According to Patrick Collins of chartered surveyors Michael Gallie & Partners, none of the software packages recommended by the laser scanner vendors are good at handling large datasets containing hundreds of scans. There are limitations on the file size of individual scans and the software is slow at merging scans, so slow in fact that hours (or more) can pass whilst your high-end 64bit mega PC with Gigabytes of RAM grinds away. Also, the available software cannot handle the complete survey process from collection to analysis through to deliverable, necessitating intermediary formats where vital meta-data is lost, such as scan name, target positions and control information.

‘They’re also not very good at overlaying’, says Collins, ‘to the point where, when you attempt an overlay, the model collapses’. He adds, ‘One might expect, as new versions appear, that these problems would gradually go away but instead menu options are changed and you find you can’t do what you previously did. Processes which worked in a previous version of the software suddenly no longer work after so-called upgrades.’

Collins continues: ‘All of this can lead to a lack of confidence in the overall accuracy of the model, as scans are merged and overlaid. In a nutshell, some of the designers of these packages seem unaware of the underlying principles of surveying and the need to maintain dimensional accuracy, calibration and control. There are ongoing issues with the use of global coordinates in 3D software with one of the market leaders currently dealing with a bug where the overall scale of the point cloud is readjusted upon import, leading to small but important changes to the real world data.’

A Solution to BIM?

With the recent push towards all things BIM, and the clever placement of laser scanning as a solution to BIM as-built data acquisition, Collins finds that his company is seeing increasing demand for “laser scan surveys” unrelated to the actual client requirement. ‘We’ve long been a profession eager to use new technology and demonstrate it to clients to show them what it can offer (whether they need it or not!). Many of us are also rather ingenious at putting together systems of sensors and computers. Alas none of this is of much interest to clients. Once a surveyor has ascertained exactly what it is his client wants surveyed, at what scale, accuracy and the end purpose of the survey, then it should be up to the surveyor to decide whether he uses a tape or an airborne or terrestrial laser scanner or an imaging system.’
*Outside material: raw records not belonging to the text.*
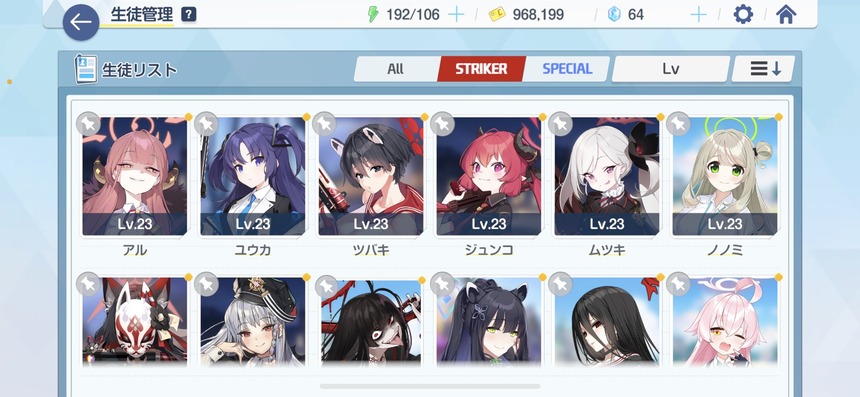
Task: Click the blue gem currency icon
Action: pyautogui.click(x=614, y=15)
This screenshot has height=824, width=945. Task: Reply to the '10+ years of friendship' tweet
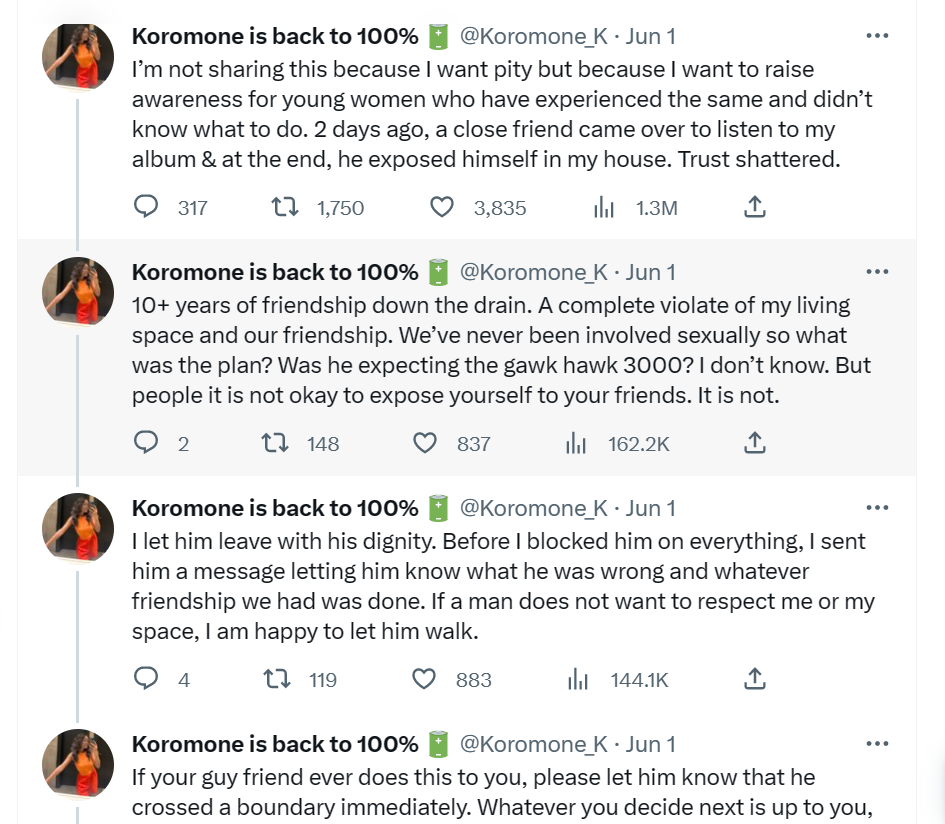(146, 443)
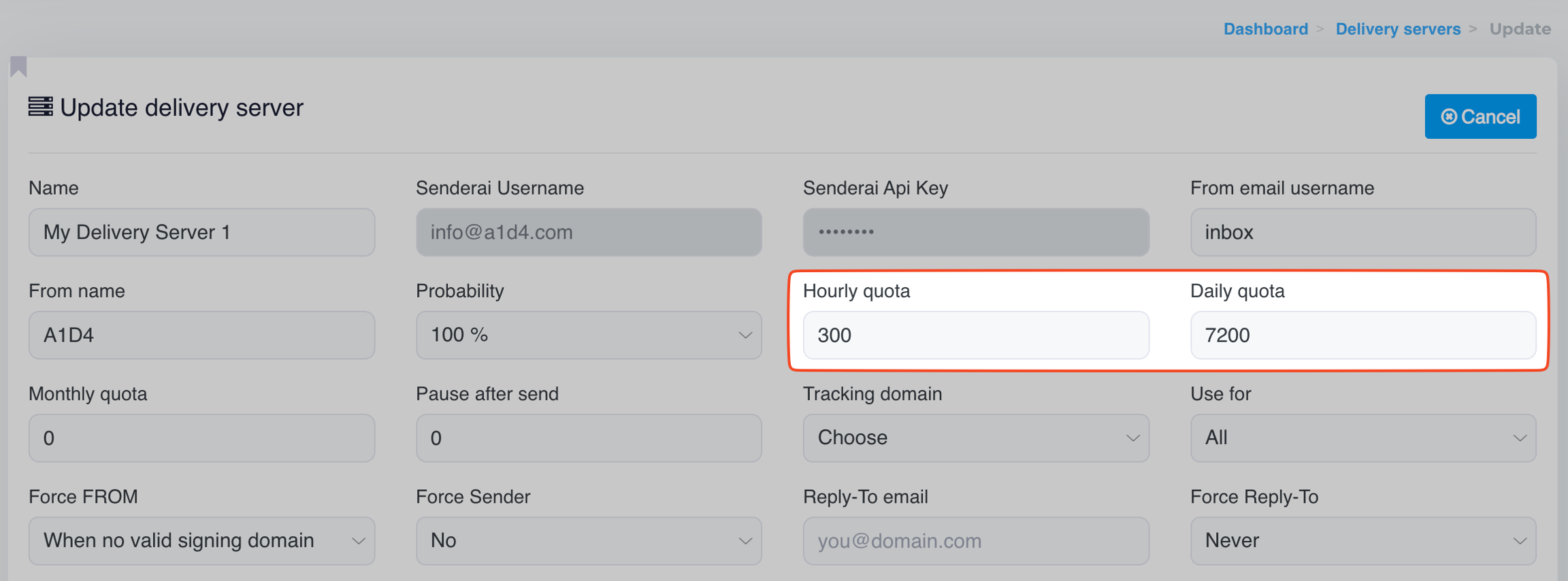The width and height of the screenshot is (1568, 581).
Task: Open the Force FROM dropdown
Action: pyautogui.click(x=201, y=541)
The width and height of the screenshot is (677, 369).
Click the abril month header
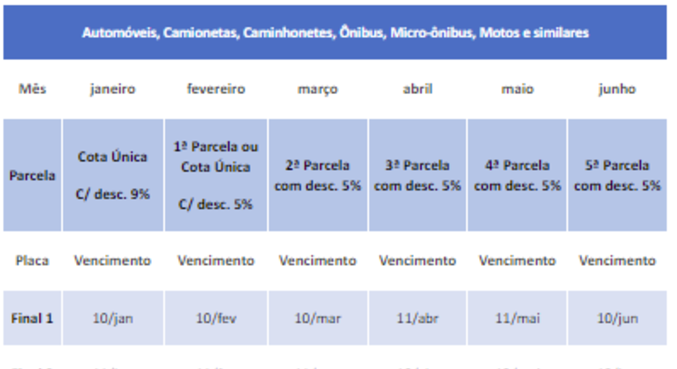(x=418, y=89)
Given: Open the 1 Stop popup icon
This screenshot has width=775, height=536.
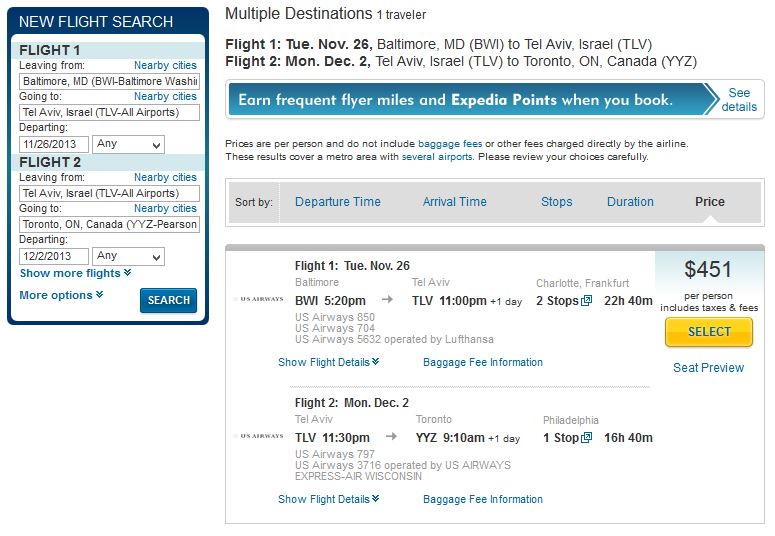Looking at the screenshot, I should [x=587, y=438].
Many chartered surveyors, who use scanning for measured and area referencing surveys face competition from unqualified or part-time surveyors who have bought or rented a scanner and offer the service but who don’t have the fundamental survey knowledge. At worst they’re just black box, button-pushing operators. These issues are not new to the profession. We’ve been there in the past with EDM and GPS. As these revolutionary technologies appeared, there were always those keen to exploit them but without much knowledge of the basic principles of survey work. Collins cites a major supermarket chain which recently appointed just such a firm. The client was left with hundreds of unreferenced scans, no control and, on one project alone, a dimensional variation of up to 2.5 metres.

Who Needs Control?

Concerning the registration of large datasets, Collins has heard from one manufacturer of a client who has been able to register 700 scans, but without survey control. He observes: “Our experience has shown you will get “drift” across a dataset that size, especially in height, which is exactly what an experienced surveyor would expect. Ultimately the registration of 700 scans without survey control provides an un-provable result and cannot be considered a survey, but there is an inexperienced scanner user base who will accept the green lights from their software package as being millimetre correct!”

Laser scanning has made data acquisition substantially simpler but the accurate analysis and registration of data still requires the core skills of the land surveyor. The lack of understanding of “good” data (accurate, repeatable, reliable) is not just a problem for non-surveyors but extends into the software. Not only does much of the current offering fail to establish and maintain a proper control/registration structure but it also does not offer proper management of the data throughout the life-cycle of the project, through maintaining unique scan names, scan targets, co-ordinates and change management.

As one would expect, the processing software sold by established surveying equipment manufacturers structures data from the whole to the part – control to detail, as a surveyor structures data, but software without the surveyor behind it, treats control and detail as the same. If one ignores the principles of survey, one can get an answer, and quickly (and therefore price competitively), but it will not be robust.

Data - How Long and What For?

Turning to the question of long-term storage of laser-scanned big data, the first crucial question is what data has to be kept, why and for how long. Why, is a fairly straightforward question to answer. It has to be kept in case the survey is called into question in the future. Contracts normally stipulate five years or a bit longer. For that period, it has to be possible for any surveyor to follow the process used by the original surveyor from fieldwork through to products. For the raw data, this could mean not only recording the data in a suitable format and possibly imagery as well, but also the location and orientation of the scanner, date and time of observation and so on.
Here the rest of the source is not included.